Aid cuts deepen global humanitarian crisis in 2025
Conflict, hunger and funding gaps mount as rich nations pull back from aid, aid groups warn of a new world disorder

2025 has become a year many aid groups describe as a new world disorder, as rich nations pull back on financial aid, wars persist and rule-breakers face little consequence. The trend follows 2024, when the Peace Research Institute Oslo counted 61 wars across 36 countries—the most since World War II. Aid workers warn that wars are lasting longer and that illicit actors are taking advantage of the chaos to trade weapons or resources. Food insecurity has surged: Save the Children estimated that 60 million children were left starving this year, with 11 million in emergency hunger. The World Food Program projects that in 2026, 318 million people will face crisis-level hunger or worse, roughly twice the number seen in 2019.
Sudan stands as the starkest example. More than two years of civil war have driven famine conditions and mass displacement. Bob Kitchen, IRC’s vice president for emergencies, told officials at Addis Ababa airport after visiting a camp in Darfur that 60% to 70% of the population is urgently in need of humanitarian assistance, and that more people are in Phase 5, the most severe category of famine, than anywhere else in the world, including Gaza before its ceasefire. The war has also degraded the logistics of aid delivery: much of the assistance must be trucked from Chad over a mountain pass—a 45-mile journey that takes three days. The 2025 Sudan Humanitarian Needs and Response Plan sought $4.2 billion to assist people inside Sudan and another $1.1 billion for refugees in neighboring states. The scope reflects not only displacement on a massive scale but the fact that much of the aid must reach recipients in places where infrastructure is almost non-existent, requiring shelter, food, water, latrines, education and clothing.
Climate shocks compound the crisis. New analyses from FEWS NET project that up to 3.5 million people in Kenya and up to 5 million in Somalia will need humanitarian food assistance at least through May 2026, driven by record heat and low rainfall. At the same time, 2025 has seen a broad withdrawal of humanitarian and development funding from poorer nations by richer countries. USAID, once a major conduit of aid—about $44 billion in 2023—was ordered to stop its work and its responsibilities folded into the State Department. Cuts have also been announced by the United Kingdom, Canada, Austria, the Netherlands, France, Germany, Belgium, New Zealand, Finland, Switzerland and Sweden, a group that accounts for roughly 43% of global economic output.
As the year ends, aid agencies warn of the real consequences. The World Food Program says it can feed only about 110 million people—roughly one-third of those in need. Oxfam’s modeling of the USAID shutdown estimates that 95 million people could lose access to basic health care and 23 million children could be pushed out of school. Mercy Corps reported it had shut down 42 programs, affecting 3.6 million people. In Kenya, Maurine Murenga, head of Lean on Me, said the suspension of standalone HIV clinics after the stop-work order has contributed to a rise in new infections among children; pregnant women have to rely on general outpatient departments where expertise in HIV prevention is limited. Similar strains are felt in Uganda and among survivors in Ethiopia and the Democratic Republic of Congo.

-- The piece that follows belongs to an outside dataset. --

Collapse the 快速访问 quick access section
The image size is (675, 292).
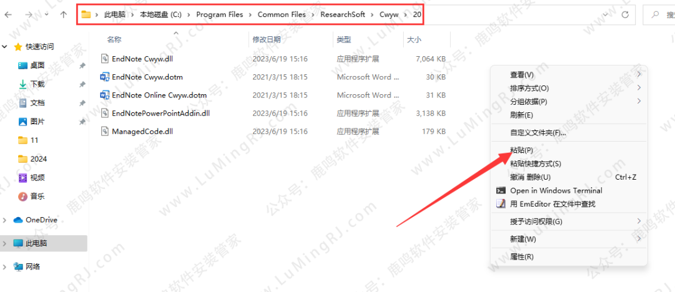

Looking ahead, donors, aid groups and governments face a sobering assessment. The Sudan plan already sits short of what is needed, and WFP says ration reductions will begin in January, with communities facing famine receiving 70% of their typical rations and those at risk of famine receiving 50%. A WFP official warned that by April, funding shortfalls could prompt a cliff in operations, with the humanitarian response pulled back from major markets just as needs intensify. Advocates say the convergence of protracted conflict, climate variability and shrinking aid budgets marks a structural shift in humanitarian relief that may persist into 2026 and beyond.